NLP Tweet Classification Challenge

Fine-tuning BERTweet for two tweet classification tasks: irony detection and emotion classification. Both tasks are evaluated using macro F1-score.


Tasks

Task 1 — Irony Detection

Binary classification: predict whether a tweet is ironic (1) or non-ironic (0).

  • Dataset: 2,862 training / 955 validation / 784 test tweets (test labels not released — challenge submission only)
  • Model: vinai/bertweet-base + custom FC head (Dropout → Linear)
  • Best checkpoint val F1: 0.7667 (model saved by best val loss)

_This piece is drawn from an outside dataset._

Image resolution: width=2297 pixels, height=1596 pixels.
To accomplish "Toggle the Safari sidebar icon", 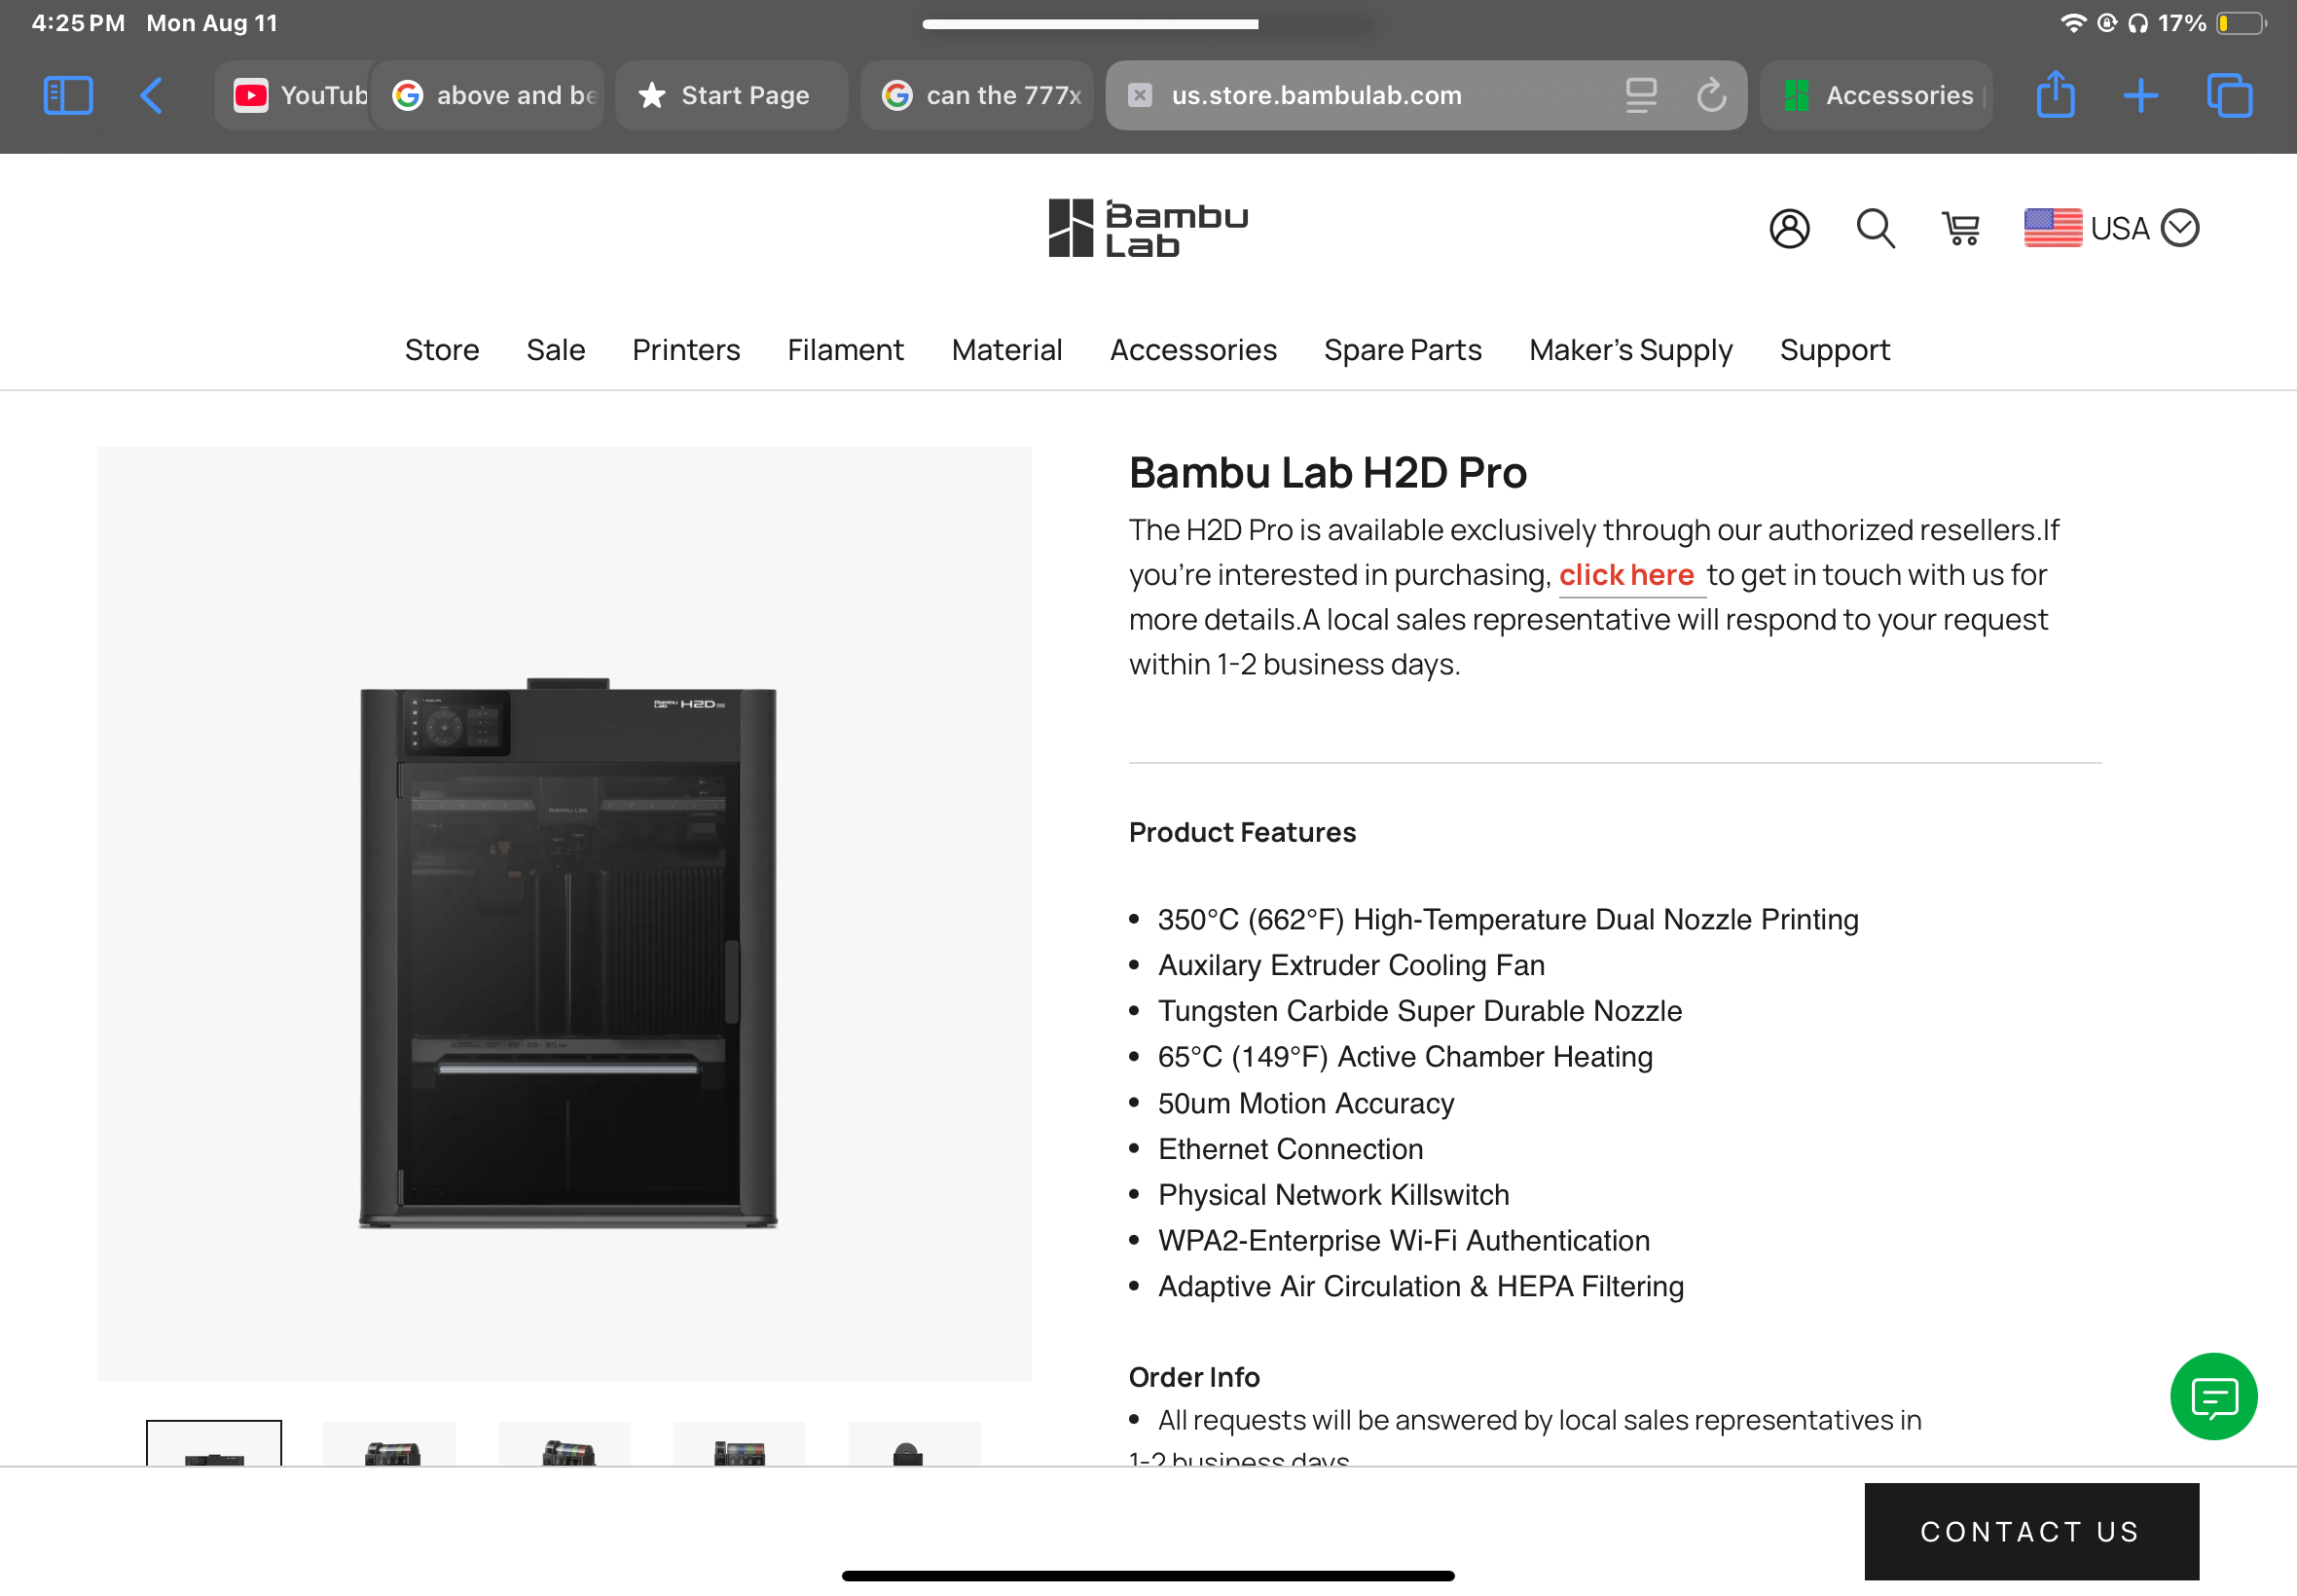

Task 2 — Emotion Classification

Multi-class classification: predict the dominant emotion in a tweet.

Label Emotion
0 Anger
1 Joy
2 Optimism
3 Sadness
  • Dataset: 3,257 training / 374 validation / 1,421 test tweets (test labels not released — challenge submission only; class imbalance: anger >> joy, optimism, sadness)
  • Model: vinai/bertweet-base + custom FC head (Dropout → Linear)
  • Best checkpoint val F1: 0.8147 (model saved by best val F1)

Approach

Tweet Preprocessing

Both tasks use domain-specific preprocessing tailored for BERTweet:

  • URLs → HTTPURL, mentions → @USER (matching BERTweet's pretraining vocabulary)
  • Emojis converted to textual form (e.g., 😊 → :smiling_face:); unknown emoji tokens added to the model vocabulary
  • Emoticons converted via emot library
  • Letter repetitions reduced (e.g., soooosoo)
  • Hashtags segmented using wordsegment

Model Architecture

Custom classifier head on top of the fine-tuned BERTweet encoder:

BERTweet [CLS] representation → Dropout → Linear → logits

Training with early stopping on validation loss (irony) / F1 (emotion). Hyperparameter search over learning rate, dropout, and batch size.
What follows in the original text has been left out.